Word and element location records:
※

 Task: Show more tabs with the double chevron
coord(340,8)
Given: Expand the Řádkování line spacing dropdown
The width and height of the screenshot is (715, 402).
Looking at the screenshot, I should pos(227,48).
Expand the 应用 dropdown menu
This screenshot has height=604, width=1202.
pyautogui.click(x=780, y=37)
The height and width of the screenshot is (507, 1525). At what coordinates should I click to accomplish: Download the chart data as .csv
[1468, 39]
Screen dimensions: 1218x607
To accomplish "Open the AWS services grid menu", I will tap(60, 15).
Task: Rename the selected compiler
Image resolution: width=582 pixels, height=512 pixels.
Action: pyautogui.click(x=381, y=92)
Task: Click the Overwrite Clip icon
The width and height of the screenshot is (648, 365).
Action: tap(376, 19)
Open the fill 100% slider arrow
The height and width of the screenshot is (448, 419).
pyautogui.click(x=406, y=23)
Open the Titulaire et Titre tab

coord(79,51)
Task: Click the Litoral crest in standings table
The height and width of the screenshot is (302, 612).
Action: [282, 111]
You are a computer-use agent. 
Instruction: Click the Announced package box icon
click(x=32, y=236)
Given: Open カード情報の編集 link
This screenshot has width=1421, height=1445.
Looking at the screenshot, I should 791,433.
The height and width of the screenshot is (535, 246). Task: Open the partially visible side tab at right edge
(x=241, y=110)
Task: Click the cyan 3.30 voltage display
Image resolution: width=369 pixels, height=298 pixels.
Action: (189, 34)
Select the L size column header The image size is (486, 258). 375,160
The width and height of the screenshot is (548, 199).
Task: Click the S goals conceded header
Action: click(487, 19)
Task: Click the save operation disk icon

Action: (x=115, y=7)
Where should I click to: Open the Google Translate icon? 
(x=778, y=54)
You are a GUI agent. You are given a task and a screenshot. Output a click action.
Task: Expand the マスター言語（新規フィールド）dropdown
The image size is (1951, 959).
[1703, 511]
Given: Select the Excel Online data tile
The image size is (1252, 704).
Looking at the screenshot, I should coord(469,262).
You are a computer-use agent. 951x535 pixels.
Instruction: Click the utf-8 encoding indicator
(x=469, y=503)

※

▸ **Given problem**
Pull out every line in the rows above that contains the word "Open". Letter case counts.

▸ **Response to this task**
To accomplish "Open the AWS services grid menu", I will tap(60, 15).
Open the fill 100% slider arrow
Open the Titulaire et Titre tab
Given: Open カード情報の編集 link
The height and width of the screenshot is (535, 246). Task: Open the partially visible side tab at right edge
Where should I click to: Open the Google Translate icon? 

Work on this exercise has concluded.